Supplied passage: Begin

Kermit Gosnell Usurps the Vogons as the Universe's Worst Poet
Kermit Gosnell, convicted of murder, involuntary manslaughter, and over 200 counts of violating Pennsylvania’s Abortion Control Act for his stomach-churning abortion clinic, is now a poet.
Kermit Gosnell, convicted of murder, involuntary manslaughter, and more than 200 counts of violating Pennsylvania’s Abortion Control Act for his stomach-churning abortion clinic, is now a poet. The infamous doctor is trying to convince the world of his innocence through verse, according to a new interview with Philadelphia magazine journalist Steve Volk. Gosnell sent the writer 12 letters, more than 50 emails, dozens of phone calls, and "several" poems over the summer as fodder for a long profile. And, well, the poetry is awful.
Putting aside his technical weaknesses as a poet, the man's reframing of his own crimes as some sort of noble act — one worthy of jail cell poetry — makes even the short sample available below about as painful to read as the lines from Douglas Adams's Vogons:
Abortion Providers
Are Labeled Killers!

Supplied passage: End

**Work request 1:** Quote the Gosnell article exactly, from "Putting aside his" through "Are Labeled Killers!".
**Work request 2:** Write what comes next in the Gosnell article, picking up after its final line.

Extracted information: Begin

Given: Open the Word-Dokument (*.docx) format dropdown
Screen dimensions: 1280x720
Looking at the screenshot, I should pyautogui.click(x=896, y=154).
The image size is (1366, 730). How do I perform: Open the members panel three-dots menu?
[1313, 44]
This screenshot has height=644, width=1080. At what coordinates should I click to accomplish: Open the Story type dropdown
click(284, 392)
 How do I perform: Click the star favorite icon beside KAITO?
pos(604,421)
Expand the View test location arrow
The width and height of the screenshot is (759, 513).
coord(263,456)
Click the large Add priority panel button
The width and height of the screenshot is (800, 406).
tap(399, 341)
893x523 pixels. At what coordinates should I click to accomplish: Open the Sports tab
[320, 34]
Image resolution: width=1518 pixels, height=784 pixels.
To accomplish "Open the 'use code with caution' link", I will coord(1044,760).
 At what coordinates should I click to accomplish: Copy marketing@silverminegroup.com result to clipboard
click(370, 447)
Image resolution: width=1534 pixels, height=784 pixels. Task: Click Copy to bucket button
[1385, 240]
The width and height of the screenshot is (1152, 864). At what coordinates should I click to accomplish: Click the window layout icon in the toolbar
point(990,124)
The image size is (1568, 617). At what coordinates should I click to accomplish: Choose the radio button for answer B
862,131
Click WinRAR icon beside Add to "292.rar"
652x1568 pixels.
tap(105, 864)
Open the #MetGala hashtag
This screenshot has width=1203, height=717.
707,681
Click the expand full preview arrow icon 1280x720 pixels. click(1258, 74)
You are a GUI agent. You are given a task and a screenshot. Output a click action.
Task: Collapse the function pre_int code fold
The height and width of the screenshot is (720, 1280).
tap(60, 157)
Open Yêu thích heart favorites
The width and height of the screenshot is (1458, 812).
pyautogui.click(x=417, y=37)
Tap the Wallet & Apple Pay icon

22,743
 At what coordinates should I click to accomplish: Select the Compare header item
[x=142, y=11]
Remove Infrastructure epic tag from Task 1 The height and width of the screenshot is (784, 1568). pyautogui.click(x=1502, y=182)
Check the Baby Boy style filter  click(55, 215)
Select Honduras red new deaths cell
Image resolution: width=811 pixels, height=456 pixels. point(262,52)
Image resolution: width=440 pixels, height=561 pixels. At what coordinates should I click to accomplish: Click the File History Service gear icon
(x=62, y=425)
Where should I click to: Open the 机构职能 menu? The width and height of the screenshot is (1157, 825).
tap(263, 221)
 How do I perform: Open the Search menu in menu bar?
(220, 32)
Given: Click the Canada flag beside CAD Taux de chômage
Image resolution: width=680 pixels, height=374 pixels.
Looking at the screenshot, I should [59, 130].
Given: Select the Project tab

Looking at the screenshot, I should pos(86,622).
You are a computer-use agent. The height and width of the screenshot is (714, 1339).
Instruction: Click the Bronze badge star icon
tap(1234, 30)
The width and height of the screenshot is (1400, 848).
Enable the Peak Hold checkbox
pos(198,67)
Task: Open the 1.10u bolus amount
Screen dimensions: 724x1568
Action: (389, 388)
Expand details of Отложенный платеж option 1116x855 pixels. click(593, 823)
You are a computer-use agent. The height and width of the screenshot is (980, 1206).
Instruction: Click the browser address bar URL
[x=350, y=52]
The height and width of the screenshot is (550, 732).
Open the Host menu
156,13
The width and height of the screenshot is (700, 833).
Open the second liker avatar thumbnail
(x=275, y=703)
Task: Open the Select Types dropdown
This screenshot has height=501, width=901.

Extracted information: End

**Answer 1:**
Putting aside his technical weaknesses as a poet, the man's reframing of his own crimes as some sort of noble act — one worthy of jail cell poetry — makes even the short sample available below about as painful to read as the lines from Douglas Adams's Vogons:
Abortion Providers
Are Labeled Killers!

**Answer 2:**
Horrendous, Exploitive
Barbaric, Inhumane
Not Physicians, Oathed To Heal
Lest We Forget,
What Chance Have Those?
Those Without The Support
Of Their Parents
Their Families
Their Communities
Their Societies …
So Many
Without Sufficient Support
Stumble Into Drugs
Into Crime
Into Mental Illness
Into Institutions … And …
Languish in Jails …
Gosnell also told Volk that he believes his conviction was the result of a religious conspiracy: “ Were you aware that Seth [Williams, Philadelphia’s district attorney] was an altar boy? " he said, adding, "Did you know of the strong Catholic presence in the homicide division?” And as evidenced by his poetry, that he believed he was fighting a "war against poverty." He said:
In an ideal world, we’d have no need for abortion. But bringing a child into the world when it cannot be provided for, that there are not sufficient systems to support, is a greater sin. I considered myself to be in a war against poverty, and I feel comfortable with the things I did and the decisions I made.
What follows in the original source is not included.